**DIRECTIONS FOR THIS TASK**
In the entries below, the lines from the one with "Image resolution: width=640" through the one with "You are a computer-use agent. Image resolution: width=800" are to be copied exactly; both ends count.

**DATA EXTRACT**
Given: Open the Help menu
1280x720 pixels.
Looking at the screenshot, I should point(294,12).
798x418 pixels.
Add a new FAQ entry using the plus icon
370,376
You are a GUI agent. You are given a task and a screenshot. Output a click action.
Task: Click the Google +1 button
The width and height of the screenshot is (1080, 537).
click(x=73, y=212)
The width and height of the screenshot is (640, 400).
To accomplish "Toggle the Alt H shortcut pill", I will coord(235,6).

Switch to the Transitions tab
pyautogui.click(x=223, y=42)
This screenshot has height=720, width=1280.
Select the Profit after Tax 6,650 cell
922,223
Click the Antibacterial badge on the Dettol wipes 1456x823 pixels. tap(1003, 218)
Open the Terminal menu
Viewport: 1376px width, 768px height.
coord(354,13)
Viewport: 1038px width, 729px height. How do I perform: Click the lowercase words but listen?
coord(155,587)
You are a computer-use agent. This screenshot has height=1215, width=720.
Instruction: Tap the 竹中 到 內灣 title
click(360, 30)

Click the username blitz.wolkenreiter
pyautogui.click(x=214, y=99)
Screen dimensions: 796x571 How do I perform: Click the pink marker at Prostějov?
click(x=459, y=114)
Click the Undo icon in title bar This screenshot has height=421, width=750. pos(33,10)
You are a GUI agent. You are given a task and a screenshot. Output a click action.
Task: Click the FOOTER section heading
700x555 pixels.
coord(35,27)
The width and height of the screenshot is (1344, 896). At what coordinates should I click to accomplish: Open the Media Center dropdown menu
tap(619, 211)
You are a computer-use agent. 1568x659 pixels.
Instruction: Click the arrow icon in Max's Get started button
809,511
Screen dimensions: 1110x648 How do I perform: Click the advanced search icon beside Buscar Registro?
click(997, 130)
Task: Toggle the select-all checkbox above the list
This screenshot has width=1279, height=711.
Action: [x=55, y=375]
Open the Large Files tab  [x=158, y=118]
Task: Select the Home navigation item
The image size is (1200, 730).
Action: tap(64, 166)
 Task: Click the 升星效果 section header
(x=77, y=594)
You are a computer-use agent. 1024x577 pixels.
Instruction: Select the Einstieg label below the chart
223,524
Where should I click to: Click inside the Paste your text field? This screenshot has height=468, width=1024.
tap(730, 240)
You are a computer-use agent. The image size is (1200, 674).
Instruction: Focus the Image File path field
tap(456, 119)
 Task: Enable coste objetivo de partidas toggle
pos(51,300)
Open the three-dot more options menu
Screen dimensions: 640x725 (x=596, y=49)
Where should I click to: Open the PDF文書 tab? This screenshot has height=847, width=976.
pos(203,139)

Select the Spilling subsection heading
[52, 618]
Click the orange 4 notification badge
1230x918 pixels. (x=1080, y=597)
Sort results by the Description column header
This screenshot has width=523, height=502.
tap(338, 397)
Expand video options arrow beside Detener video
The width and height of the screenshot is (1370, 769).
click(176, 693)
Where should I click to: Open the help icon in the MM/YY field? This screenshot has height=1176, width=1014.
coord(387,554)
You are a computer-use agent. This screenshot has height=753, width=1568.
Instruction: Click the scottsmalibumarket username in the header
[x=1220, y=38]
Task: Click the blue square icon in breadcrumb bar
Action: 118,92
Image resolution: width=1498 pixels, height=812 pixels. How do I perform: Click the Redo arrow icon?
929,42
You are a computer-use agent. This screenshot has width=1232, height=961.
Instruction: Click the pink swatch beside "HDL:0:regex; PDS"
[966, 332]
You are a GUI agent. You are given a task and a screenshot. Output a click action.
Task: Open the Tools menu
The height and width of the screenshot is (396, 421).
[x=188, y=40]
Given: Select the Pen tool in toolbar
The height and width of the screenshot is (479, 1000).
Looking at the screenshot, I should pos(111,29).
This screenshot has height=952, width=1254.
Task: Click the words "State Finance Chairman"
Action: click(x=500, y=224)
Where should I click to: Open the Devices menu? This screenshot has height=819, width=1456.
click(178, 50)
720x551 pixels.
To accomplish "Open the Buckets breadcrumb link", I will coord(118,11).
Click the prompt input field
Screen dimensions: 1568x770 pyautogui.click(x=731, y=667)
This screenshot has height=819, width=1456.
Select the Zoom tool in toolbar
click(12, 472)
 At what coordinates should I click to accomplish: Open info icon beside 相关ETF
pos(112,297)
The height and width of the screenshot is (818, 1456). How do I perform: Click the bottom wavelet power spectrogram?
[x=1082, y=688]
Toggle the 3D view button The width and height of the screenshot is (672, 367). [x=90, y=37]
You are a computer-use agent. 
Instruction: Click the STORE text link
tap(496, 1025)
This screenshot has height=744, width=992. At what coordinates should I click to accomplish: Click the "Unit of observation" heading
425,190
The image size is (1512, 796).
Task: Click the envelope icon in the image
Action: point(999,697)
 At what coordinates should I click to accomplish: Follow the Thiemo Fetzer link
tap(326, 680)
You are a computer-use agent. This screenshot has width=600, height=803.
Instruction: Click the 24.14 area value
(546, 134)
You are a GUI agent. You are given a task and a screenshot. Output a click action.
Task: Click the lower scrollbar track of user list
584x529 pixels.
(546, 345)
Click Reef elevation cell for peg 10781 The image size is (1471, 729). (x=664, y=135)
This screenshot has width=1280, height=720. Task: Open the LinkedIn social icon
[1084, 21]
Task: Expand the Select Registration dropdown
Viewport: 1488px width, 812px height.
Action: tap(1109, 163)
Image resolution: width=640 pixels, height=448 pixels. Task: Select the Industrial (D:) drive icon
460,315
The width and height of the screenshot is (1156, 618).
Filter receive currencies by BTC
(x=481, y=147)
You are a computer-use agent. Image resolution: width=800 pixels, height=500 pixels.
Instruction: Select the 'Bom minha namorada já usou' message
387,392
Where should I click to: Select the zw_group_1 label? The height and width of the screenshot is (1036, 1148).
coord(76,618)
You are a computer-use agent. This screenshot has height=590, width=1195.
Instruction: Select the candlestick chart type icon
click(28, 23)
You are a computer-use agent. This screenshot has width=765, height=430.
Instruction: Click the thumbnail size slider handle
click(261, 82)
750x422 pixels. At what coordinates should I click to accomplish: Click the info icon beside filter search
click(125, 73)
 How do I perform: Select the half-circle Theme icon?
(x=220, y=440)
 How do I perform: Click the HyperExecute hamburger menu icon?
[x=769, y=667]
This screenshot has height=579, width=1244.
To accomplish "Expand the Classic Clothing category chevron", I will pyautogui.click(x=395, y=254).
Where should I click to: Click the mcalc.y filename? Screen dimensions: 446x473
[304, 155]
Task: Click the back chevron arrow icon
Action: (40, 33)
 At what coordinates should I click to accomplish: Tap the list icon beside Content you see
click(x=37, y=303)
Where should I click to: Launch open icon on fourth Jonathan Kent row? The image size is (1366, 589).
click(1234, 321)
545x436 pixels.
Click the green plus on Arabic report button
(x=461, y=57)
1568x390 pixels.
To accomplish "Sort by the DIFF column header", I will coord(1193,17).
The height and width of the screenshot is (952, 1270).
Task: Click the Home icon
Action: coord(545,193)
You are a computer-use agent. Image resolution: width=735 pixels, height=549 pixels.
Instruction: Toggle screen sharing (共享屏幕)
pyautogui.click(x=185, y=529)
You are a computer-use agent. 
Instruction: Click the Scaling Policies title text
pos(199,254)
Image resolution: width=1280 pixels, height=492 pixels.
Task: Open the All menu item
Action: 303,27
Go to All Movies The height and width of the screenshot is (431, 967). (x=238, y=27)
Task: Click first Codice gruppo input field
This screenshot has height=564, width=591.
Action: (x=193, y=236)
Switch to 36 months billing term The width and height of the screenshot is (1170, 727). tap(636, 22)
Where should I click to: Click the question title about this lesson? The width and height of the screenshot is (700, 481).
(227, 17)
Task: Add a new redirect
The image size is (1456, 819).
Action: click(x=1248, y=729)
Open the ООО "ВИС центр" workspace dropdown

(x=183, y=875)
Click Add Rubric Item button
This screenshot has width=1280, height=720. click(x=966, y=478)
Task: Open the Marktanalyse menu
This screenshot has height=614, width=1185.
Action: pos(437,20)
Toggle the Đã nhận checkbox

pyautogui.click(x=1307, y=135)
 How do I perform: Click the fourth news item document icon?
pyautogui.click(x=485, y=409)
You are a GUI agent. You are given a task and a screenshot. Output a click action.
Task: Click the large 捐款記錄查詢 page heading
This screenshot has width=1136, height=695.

**WRITTEN ANSWER**
Image resolution: width=640 pixels, height=448 pixels. Task: Select the Industrial (D:) drive icon
460,315
The width and height of the screenshot is (1156, 618).
Filter receive currencies by BTC
(x=481, y=147)
You are a computer-use agent. Image resolution: width=800 pixels, height=500 pixels.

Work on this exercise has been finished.